Amor Fati: The Love of Fate

Your story is your material. Resentment is the enemy.

Amor fati is Latin for “love of fate.” The Stoics used it to mean something precise: not that everything that happens is good, but that you can choose to embrace your story, including the hard parts, instead of fighting them.

Your past, your starting point, your setbacks: they’re not mistakes to erase. They’re the raw material you have. And the only way to build something meaningful from here is to stop resenting where “here” came from.

I think about this a lot. I started in Nigeria, with the same constraints millions of young Africans face: limited access to quality education, uncertainty, and a system that wasn’t designed for scale. I got physiotherapy when I wanted medicine. I had to borrow a laptop to do my first paid design work. I had to fight for a scholarship, wait a year, and then fund myself to get to Russia when the government delayed our stipends.

I could look at all of that and feel cheated. Or I could look at it and say: this is the story I was given. What am I going to do with it? Amor fati is choosing the second.

Compare Yourself to Yourself

I’ve written before about how to build your life, about knowing where you are, where you’re going, and how to get there. Part of that is being honest about your starting point. But there’s a trap: we don’t just assess ourselves.

We compare ourselves. To the person who had more money. To the person who was born in a better country. To the person who got the promotion we wanted. And comparison, when it’s to others, is a recipe for resentment. You’ll always find someone who had it easier. You’ll always find someone who had it harder. Neither helps you move.

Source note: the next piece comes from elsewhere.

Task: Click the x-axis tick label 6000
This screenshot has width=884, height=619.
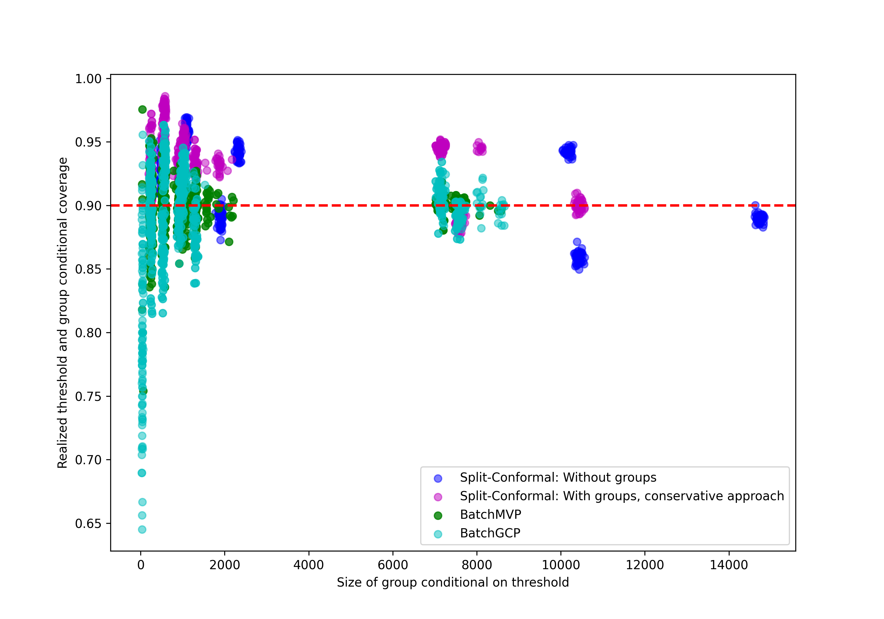Action: 393,565

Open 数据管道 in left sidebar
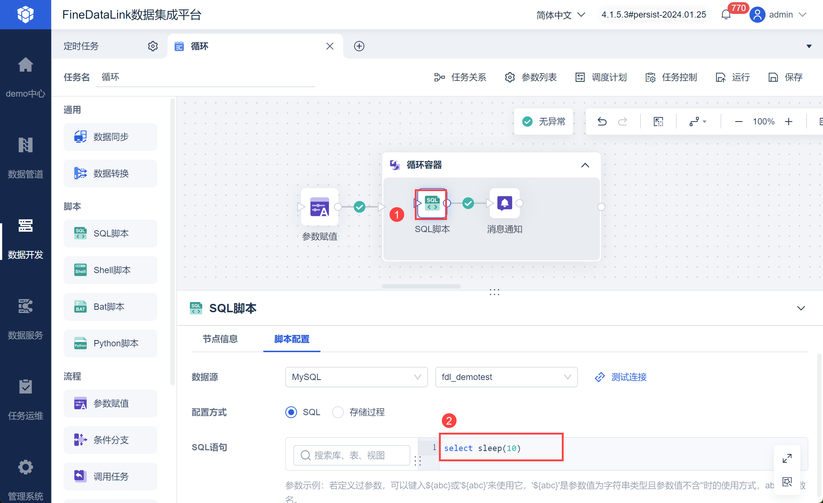(x=26, y=157)
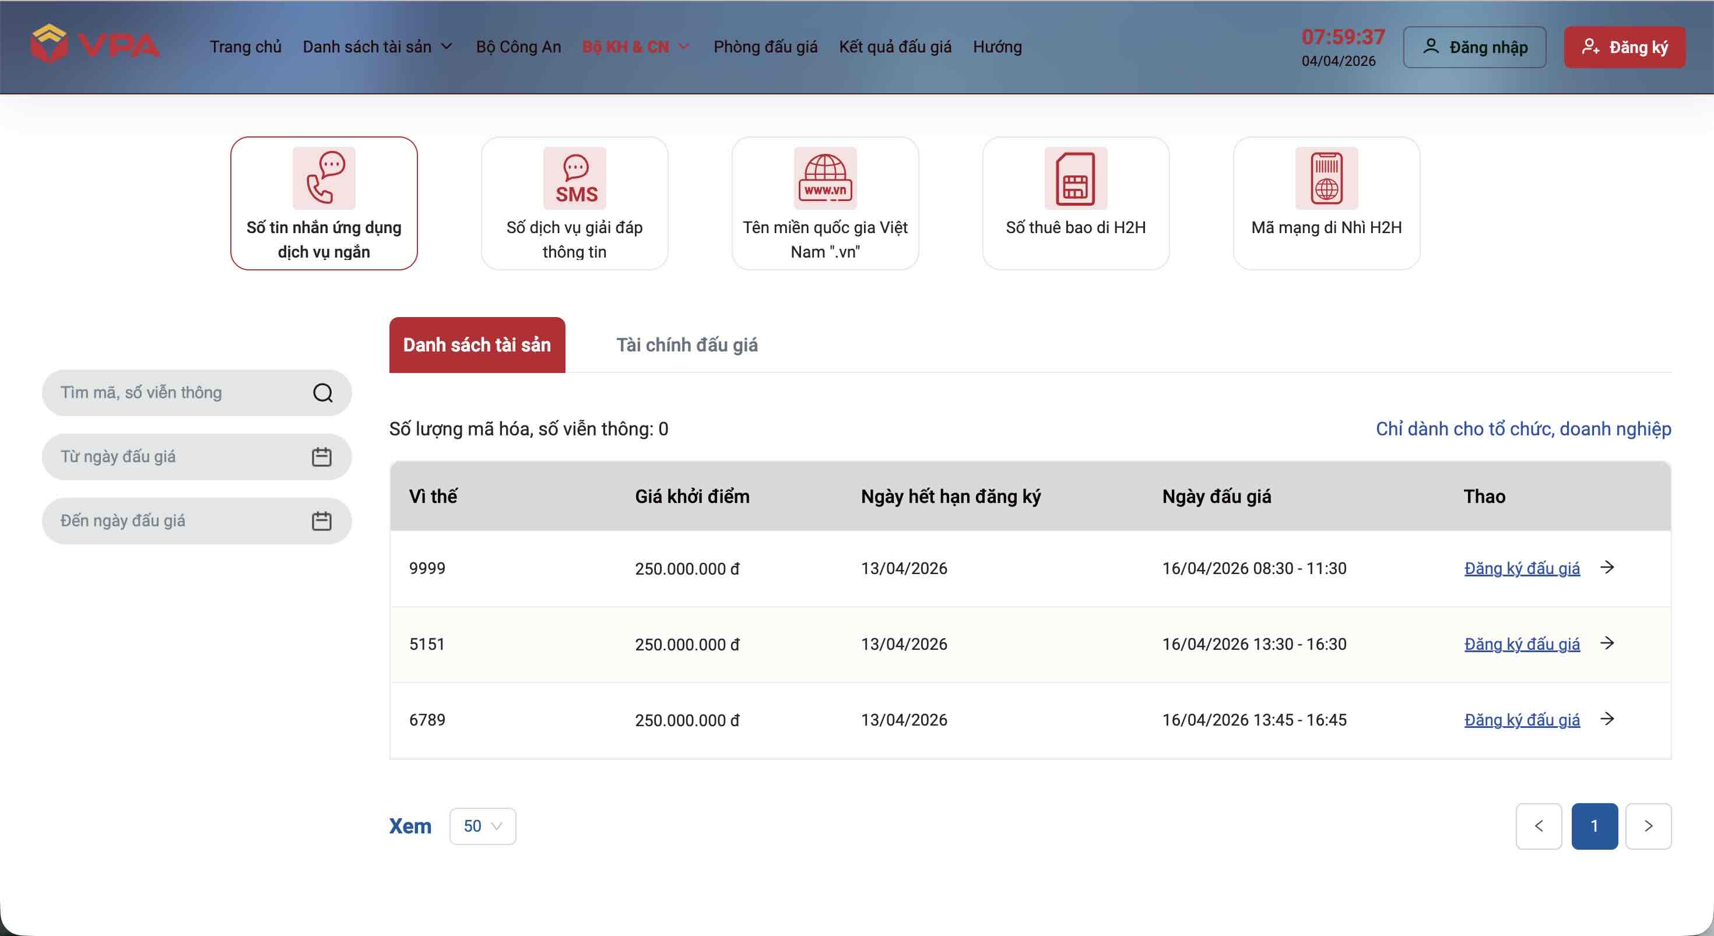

The useful comparison is you to you. What did you have? What did you do with it? Your pride should be in the fact that you’ve been able to do X with the amount you were given. If you started from nothing and built something: that’s a story. If you started with something and multiplied it: that’s also a story.

The point isn’t to rank yourself against the world. It’s to ask: am I moving? Am I building? Am I using what I have? That’s where amor fati meets practical life design. You love your story not because it was fair, but because it’s yours, and you’re still writing it.

Resentment Holds You Back

Here’s what happens when you don’t love your fate. You get stuck. You say: I’m so sad I didn’t get this. I’m terrible for not being further along. I was cheated. The system is rigged. All of that might be true in some sense. But once you make it your identity, you’re not just sad; you’re paralysed.

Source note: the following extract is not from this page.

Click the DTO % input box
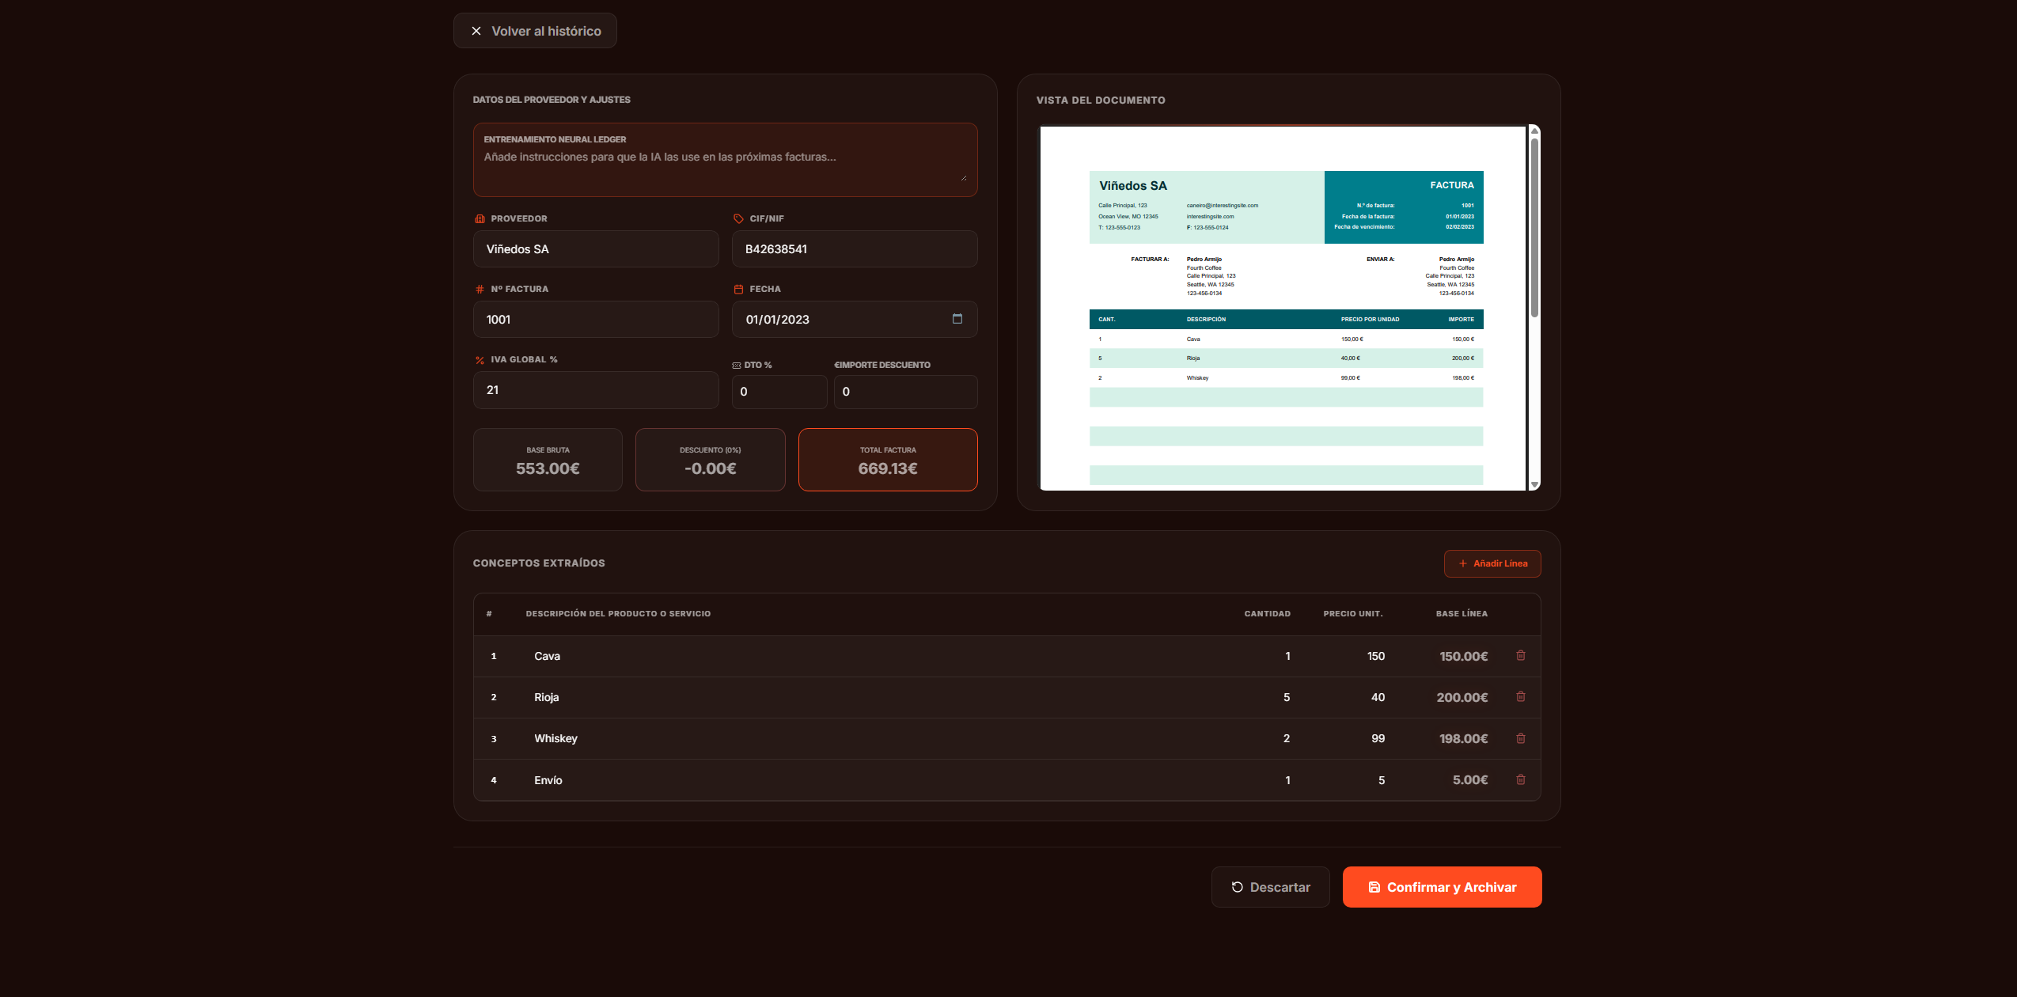The width and height of the screenshot is (2017, 997). 779,392
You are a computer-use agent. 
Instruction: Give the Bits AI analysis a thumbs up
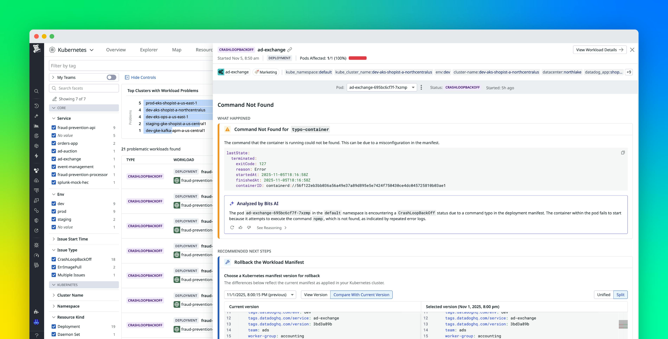(240, 228)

Resentment doesn’t create energy. It consumes it. You spend your time looking backward, not forward. You wait for an apology that may never come. You wait for the world to fix itself. And while you wait, you don’t build. So the real cost of resentment isn’t the bad feeling. It’s the life you don’t live because you’re too busy being angry at the one you’ve had.

Amor fati is the opposite. It’s saying: this happened. I didn’t choose it. But I can choose what I do next. I can use the difficulty as fuel. I can use the contrast, between what I had and what I built, as proof that I’m capable. That doesn’t mean you pretend the past was fine. It means you stop letting the past decide the future.

Love Your Story So You Can Move Forward

So love your story. Not in a shallow “everything happens for a reason” way. In a deep way: this is the only life I get. This is the only starting point I had. I can spend it resenting, or I can spend it building.

The people who move forward are the ones who’ve made peace with where they came from, not by forgetting it, but by using it. They know their context. They don’t compare themselves to people in completely different contexts. They compare themselves to themselves. And they take pride in the distance they’ve covered.

That’s amor fati. That’s the love of fate. And that’s how you turn a hard story into a strong one.